En 2018, la loi « Avenir professionnel » a introduit l’Index de l’égalité professionnelle (obligatoire pour les structures de +50 salarié·e·s), avec sanctions à la clé.
Mais pour les cabinets d’avocats — souvent en-dessous de ce seuil — aucune obligation concrète n’est imposée, laissant place à des pratiques très hétérogènes.
Paroles libres : quand les avocates témoignent
Ces témoignages, recueillis dans le cadre de l’enquête Justifit, ont été partagés anonymement. Ils illustrent avec force ce que les chiffres seuls ne suffisent pas à dire :
« Enceinte, j’ai demandé à passer prioritairement après 4h d’attente au tribunal. Une consœur plus âgée m’a envoyée paître : ‘nous aussi on a attendu’. »
— Maître M., avocate à Ajaccio
« J’ai ouvert mon cabinet pour créer la culture que je ne trouvais nulle part ailleurs. »
— Maître P., avocate à Besançon
« J’ai le sentiment que les femmes doivent toujours prouver qu’elles sont légitimes. Les hommes, eux, sont supposés l’être. »
— Maître V., avocate à Paris
Conclusion
Ce sondage révèle une réalité bien connue, mais encore trop peu documentée : les inégalités femmes-hommes dans la profession d’avocat sont structurelles et perdurent dans les pratiques internes. Pourtant, des solutions existent, et la parole se libère.

==========

§ **Consignes**:
1 - D'après le texte sur les avocates, quelle loi a créé l'Index de l'égalité professionnelle en 2018 ?
2 - Prolongez le texte sur les avocates à partir de sa dernière phrase.

§ **Données fournies**:
==========

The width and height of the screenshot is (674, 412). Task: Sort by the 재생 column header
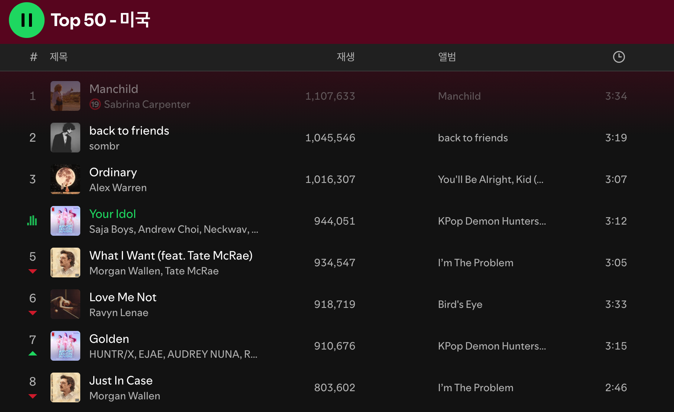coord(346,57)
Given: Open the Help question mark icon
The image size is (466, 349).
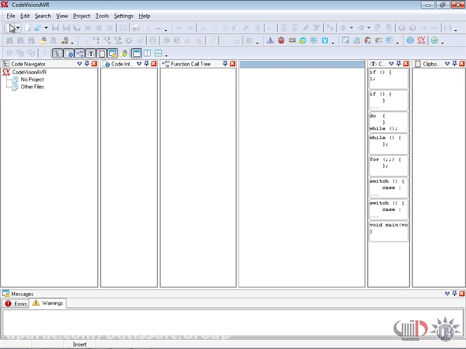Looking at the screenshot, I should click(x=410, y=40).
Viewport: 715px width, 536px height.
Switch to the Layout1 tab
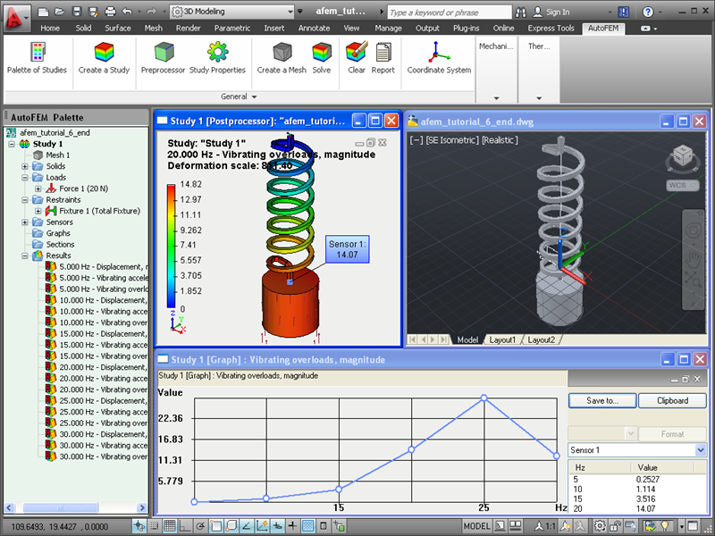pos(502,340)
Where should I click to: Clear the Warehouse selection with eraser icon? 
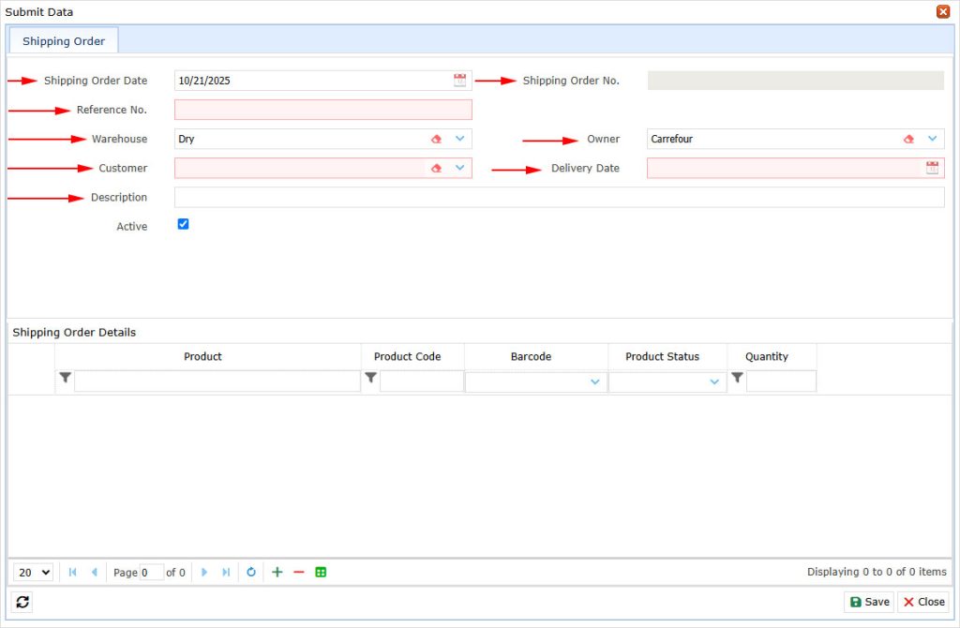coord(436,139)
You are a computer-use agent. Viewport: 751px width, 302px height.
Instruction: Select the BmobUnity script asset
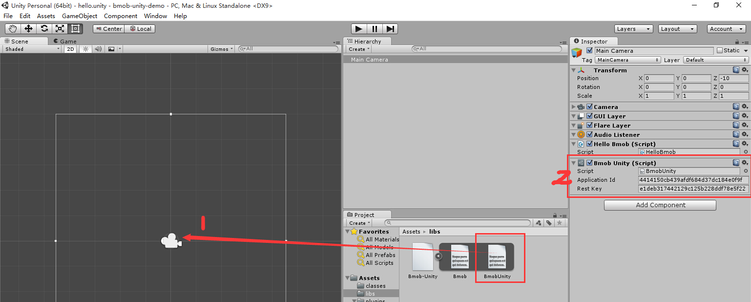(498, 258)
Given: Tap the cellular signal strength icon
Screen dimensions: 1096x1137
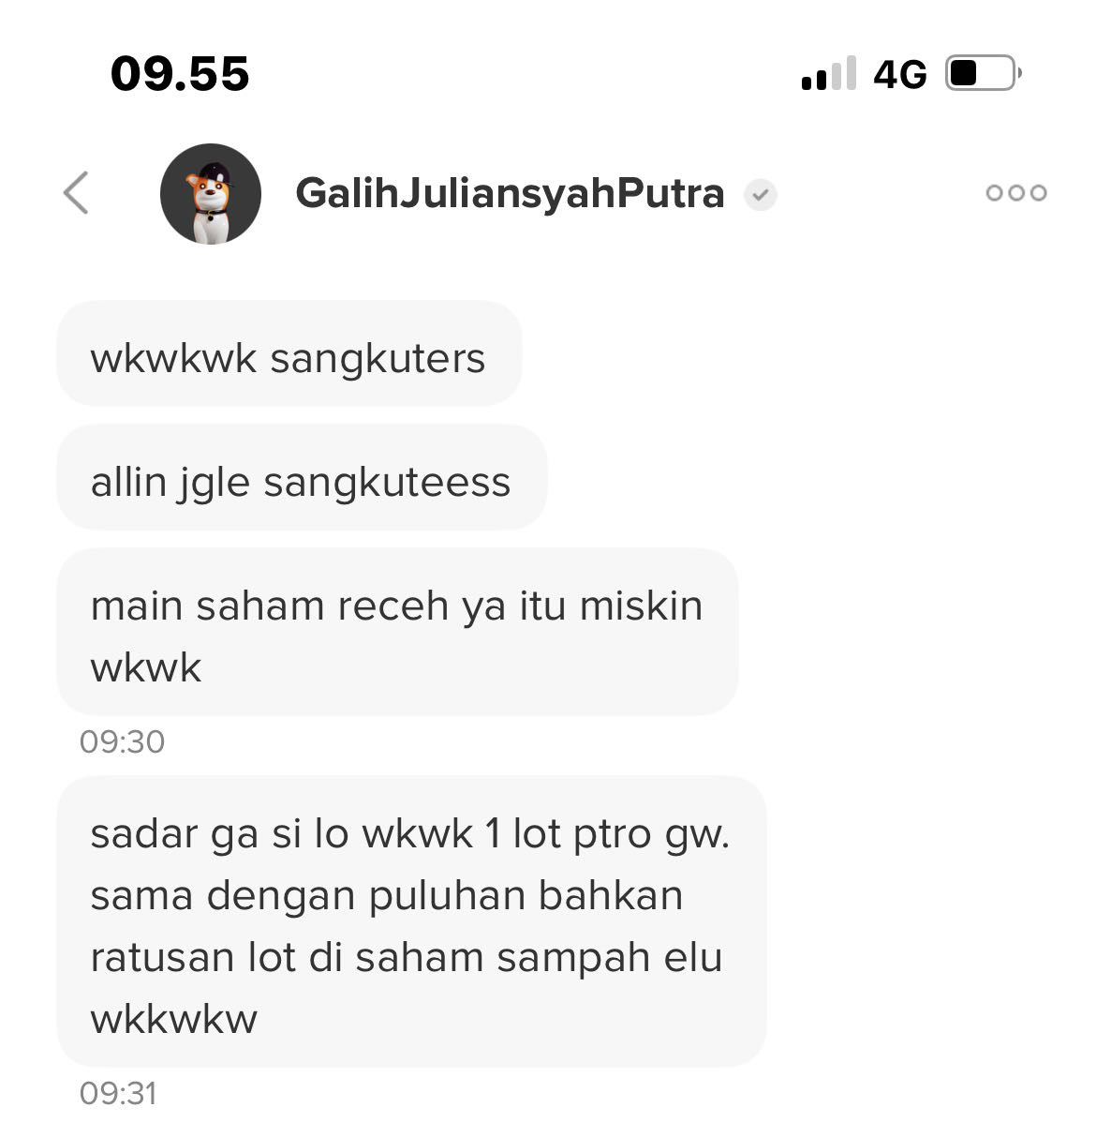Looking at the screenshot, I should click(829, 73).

==========

§ **Résultats de l'exercice**:
1 - La loi « Avenir professionnel ».

2 -
En relayant ces données et ces témoignages, Justifit souhaite favoriser une prise de conscience collective, valoriser les bonnes pratiques, soutenir les cabinets exemplaires, et outiller ceux qui veulent évoluer.
Points à retenir
- Les avocates perçoivent encore en moyenne 52 % du revenu masculin
- 73 % des sondé(e)s dénoncent un déséquilibre d’évolution
- La parentalité est un frein massif et genré
- Les postes à responsabilité restent inégalement répartis
- Peu de cabinets ont mis en place des actions concrètes pour l’égalité
- Des voix se lèvent, avec des propositions fortes et structurées
- Justifit agit comme relais, pour faire entendre ces réalités et encourager le changement
À lire :Attirer et fidéliser les jeunes avocats (Gen Z) : 5 stratégies clés pour votre cabinet en 2025
Articles Sources
- insee.fr - https://www.insee.fr/fr/statistiques/8381248?
- insee.fr - https://www.insee.fr/fr/outil-interactif/5369554/salaires-moyens-dans-le-prive?
- insee.fr - https://www.insee.fr/fr/statistiques/7766515?
- insee.fr - https://www.insee.fr/fr/statistiques/8379218?
- village-justice.com - https://www.village-justice.com/articles/egalite-salariale-femmes-hommes-est-2023%2C47064.html?
- village-justice.com - https://www.village-justice.com/articles/index-juridique/-discrimination-salariale-251?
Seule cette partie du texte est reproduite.